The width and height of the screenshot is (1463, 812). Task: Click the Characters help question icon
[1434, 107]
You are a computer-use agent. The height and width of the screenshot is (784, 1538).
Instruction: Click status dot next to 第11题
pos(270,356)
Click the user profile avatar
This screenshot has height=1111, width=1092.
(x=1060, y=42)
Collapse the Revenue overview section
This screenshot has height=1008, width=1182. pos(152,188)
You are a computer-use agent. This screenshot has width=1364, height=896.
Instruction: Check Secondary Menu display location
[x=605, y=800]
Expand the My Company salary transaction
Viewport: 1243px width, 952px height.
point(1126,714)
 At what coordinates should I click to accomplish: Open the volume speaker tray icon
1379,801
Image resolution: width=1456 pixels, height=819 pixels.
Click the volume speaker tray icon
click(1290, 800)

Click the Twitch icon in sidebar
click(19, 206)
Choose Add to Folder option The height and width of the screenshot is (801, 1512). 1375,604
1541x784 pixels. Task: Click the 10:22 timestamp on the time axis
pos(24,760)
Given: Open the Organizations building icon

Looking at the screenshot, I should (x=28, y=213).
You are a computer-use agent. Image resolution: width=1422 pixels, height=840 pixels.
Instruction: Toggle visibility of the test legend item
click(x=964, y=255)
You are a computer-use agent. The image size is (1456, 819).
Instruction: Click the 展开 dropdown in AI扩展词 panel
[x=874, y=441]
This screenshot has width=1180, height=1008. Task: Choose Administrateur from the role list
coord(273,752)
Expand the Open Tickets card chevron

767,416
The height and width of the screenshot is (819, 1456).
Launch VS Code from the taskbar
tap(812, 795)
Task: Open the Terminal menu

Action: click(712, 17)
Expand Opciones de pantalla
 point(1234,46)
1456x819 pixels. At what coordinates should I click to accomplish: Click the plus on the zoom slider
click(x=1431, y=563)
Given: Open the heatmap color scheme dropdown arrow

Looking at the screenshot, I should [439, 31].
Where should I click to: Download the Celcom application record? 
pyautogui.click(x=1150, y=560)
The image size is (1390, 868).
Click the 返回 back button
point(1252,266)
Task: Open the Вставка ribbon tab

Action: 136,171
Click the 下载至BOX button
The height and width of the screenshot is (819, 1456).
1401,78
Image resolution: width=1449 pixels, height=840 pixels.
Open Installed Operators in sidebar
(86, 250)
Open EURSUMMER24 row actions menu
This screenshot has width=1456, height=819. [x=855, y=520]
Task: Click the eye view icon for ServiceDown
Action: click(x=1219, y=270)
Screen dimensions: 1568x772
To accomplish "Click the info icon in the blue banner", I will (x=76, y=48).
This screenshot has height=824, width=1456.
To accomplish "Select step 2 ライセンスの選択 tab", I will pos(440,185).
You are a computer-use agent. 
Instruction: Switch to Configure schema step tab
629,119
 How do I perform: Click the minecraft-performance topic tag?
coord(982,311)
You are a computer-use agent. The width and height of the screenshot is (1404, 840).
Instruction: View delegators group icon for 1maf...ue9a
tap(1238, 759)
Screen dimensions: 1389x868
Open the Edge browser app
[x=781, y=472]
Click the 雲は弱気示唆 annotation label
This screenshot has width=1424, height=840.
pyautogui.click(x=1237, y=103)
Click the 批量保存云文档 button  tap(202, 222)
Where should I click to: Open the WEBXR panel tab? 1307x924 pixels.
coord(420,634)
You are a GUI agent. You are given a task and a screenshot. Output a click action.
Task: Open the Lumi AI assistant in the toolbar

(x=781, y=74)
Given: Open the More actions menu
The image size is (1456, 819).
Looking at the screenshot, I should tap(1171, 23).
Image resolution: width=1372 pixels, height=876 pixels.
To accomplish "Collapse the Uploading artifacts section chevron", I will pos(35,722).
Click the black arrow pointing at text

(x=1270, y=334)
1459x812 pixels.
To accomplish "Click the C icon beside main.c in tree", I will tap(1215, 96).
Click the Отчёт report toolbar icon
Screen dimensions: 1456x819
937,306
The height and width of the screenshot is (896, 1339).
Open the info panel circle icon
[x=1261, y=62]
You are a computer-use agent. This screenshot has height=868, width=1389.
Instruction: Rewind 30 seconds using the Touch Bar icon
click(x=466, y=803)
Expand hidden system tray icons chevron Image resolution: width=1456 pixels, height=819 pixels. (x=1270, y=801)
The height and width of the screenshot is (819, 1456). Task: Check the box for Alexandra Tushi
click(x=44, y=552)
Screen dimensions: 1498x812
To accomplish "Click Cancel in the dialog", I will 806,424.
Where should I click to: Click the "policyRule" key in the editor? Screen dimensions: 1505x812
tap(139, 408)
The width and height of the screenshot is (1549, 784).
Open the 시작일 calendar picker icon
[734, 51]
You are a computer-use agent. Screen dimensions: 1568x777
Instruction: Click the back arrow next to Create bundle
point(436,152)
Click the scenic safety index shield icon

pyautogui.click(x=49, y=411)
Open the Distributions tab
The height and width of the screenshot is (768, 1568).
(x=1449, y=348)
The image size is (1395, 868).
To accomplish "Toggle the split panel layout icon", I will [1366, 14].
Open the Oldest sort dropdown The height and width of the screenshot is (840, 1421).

** Task instructions **
Your answer should be the records above, set down exactly.

** Task solution **
The width and height of the screenshot is (1463, 812). Task: Click the Characters help question icon
[1434, 107]
You are a computer-use agent. The height and width of the screenshot is (784, 1538).
Instruction: Click status dot next to 第11题
pos(270,356)
Click the user profile avatar
This screenshot has height=1111, width=1092.
(x=1060, y=42)
Collapse the Revenue overview section
This screenshot has height=1008, width=1182. pos(152,188)
You are a computer-use agent. This screenshot has width=1364, height=896.
Instruction: Check Secondary Menu display location
[x=605, y=800]
Expand the My Company salary transaction
Viewport: 1243px width, 952px height.
point(1126,714)
 At what coordinates should I click to accomplish: Open the volume speaker tray icon
1379,801
Image resolution: width=1456 pixels, height=819 pixels.
Click the volume speaker tray icon
click(1290, 800)

Click the Twitch icon in sidebar
click(19, 206)
Choose Add to Folder option The height and width of the screenshot is (801, 1512). 1375,604
1541x784 pixels. Task: Click the 10:22 timestamp on the time axis
pos(24,760)
Given: Open the Organizations building icon

Looking at the screenshot, I should (x=28, y=213).
You are a computer-use agent. Image resolution: width=1422 pixels, height=840 pixels.
Instruction: Toggle visibility of the test legend item
click(x=964, y=255)
You are a computer-use agent. The image size is (1456, 819).
Instruction: Click the 展开 dropdown in AI扩展词 panel
[x=874, y=441]
This screenshot has width=1180, height=1008. Task: Choose Administrateur from the role list
coord(273,752)
Expand the Open Tickets card chevron

767,416
The height and width of the screenshot is (819, 1456).
Launch VS Code from the taskbar
tap(812, 795)
Task: Open the Terminal menu

Action: click(712, 17)
Expand Opciones de pantalla
 point(1234,46)
1456x819 pixels. At what coordinates should I click to accomplish: Click the plus on the zoom slider
click(x=1431, y=563)
Given: Open the heatmap color scheme dropdown arrow

Looking at the screenshot, I should [439, 31].
Where should I click to: Download the Celcom application record? 
pyautogui.click(x=1150, y=560)
The image size is (1390, 868).
Click the 返回 back button
point(1252,266)
Task: Open the Вставка ribbon tab

Action: 136,171
Click the 下载至BOX button
The height and width of the screenshot is (819, 1456).
1401,78
Image resolution: width=1449 pixels, height=840 pixels.
Open Installed Operators in sidebar
(86, 250)
Open EURSUMMER24 row actions menu
This screenshot has width=1456, height=819. [x=855, y=520]
Task: Click the eye view icon for ServiceDown
Action: click(x=1219, y=270)
Screen dimensions: 1568x772
To accomplish "Click the info icon in the blue banner", I will (x=76, y=48).
This screenshot has height=824, width=1456.
To accomplish "Select step 2 ライセンスの選択 tab", I will pos(440,185).
You are a computer-use agent. 
Instruction: Switch to Configure schema step tab
629,119
 How do I perform: Click the minecraft-performance topic tag?
coord(982,311)
You are a computer-use agent. The width and height of the screenshot is (1404, 840).
Instruction: View delegators group icon for 1maf...ue9a
tap(1238, 759)
Screen dimensions: 1389x868
Open the Edge browser app
[x=781, y=472]
Click the 雲は弱気示唆 annotation label
This screenshot has width=1424, height=840.
pyautogui.click(x=1237, y=103)
Click the 批量保存云文档 button  tap(202, 222)
Where should I click to: Open the WEBXR panel tab? 1307x924 pixels.
coord(420,634)
You are a GUI agent. You are given a task and a screenshot. Output a click action.
Task: Open the Lumi AI assistant in the toolbar

(x=781, y=74)
Given: Open the More actions menu
The image size is (1456, 819).
Looking at the screenshot, I should tap(1171, 23).
Image resolution: width=1372 pixels, height=876 pixels.
To accomplish "Collapse the Uploading artifacts section chevron", I will pos(35,722).
Click the black arrow pointing at text

(x=1270, y=334)
1459x812 pixels.
To accomplish "Click the C icon beside main.c in tree", I will tap(1215, 96).
Click the Отчёт report toolbar icon
Screen dimensions: 1456x819
937,306
The height and width of the screenshot is (896, 1339).
Open the info panel circle icon
[x=1261, y=62]
You are a computer-use agent. This screenshot has height=868, width=1389.
Instruction: Rewind 30 seconds using the Touch Bar icon
click(x=466, y=803)
Expand hidden system tray icons chevron Image resolution: width=1456 pixels, height=819 pixels. (x=1270, y=801)
The height and width of the screenshot is (819, 1456). Task: Check the box for Alexandra Tushi
click(x=44, y=552)
Screen dimensions: 1498x812
To accomplish "Click Cancel in the dialog", I will 806,424.
Where should I click to: Click the "policyRule" key in the editor? Screen dimensions: 1505x812
tap(139, 408)
The width and height of the screenshot is (1549, 784).
Open the 시작일 calendar picker icon
[734, 51]
You are a computer-use agent. Screen dimensions: 1568x777
Instruction: Click the back arrow next to Create bundle
point(436,152)
Click the scenic safety index shield icon

pyautogui.click(x=49, y=411)
Open the Distributions tab
The height and width of the screenshot is (768, 1568).
(x=1449, y=348)
The image size is (1395, 868).
To accomplish "Toggle the split panel layout icon", I will [1366, 14].
Open the Oldest sort dropdown The height and width of the screenshot is (840, 1421).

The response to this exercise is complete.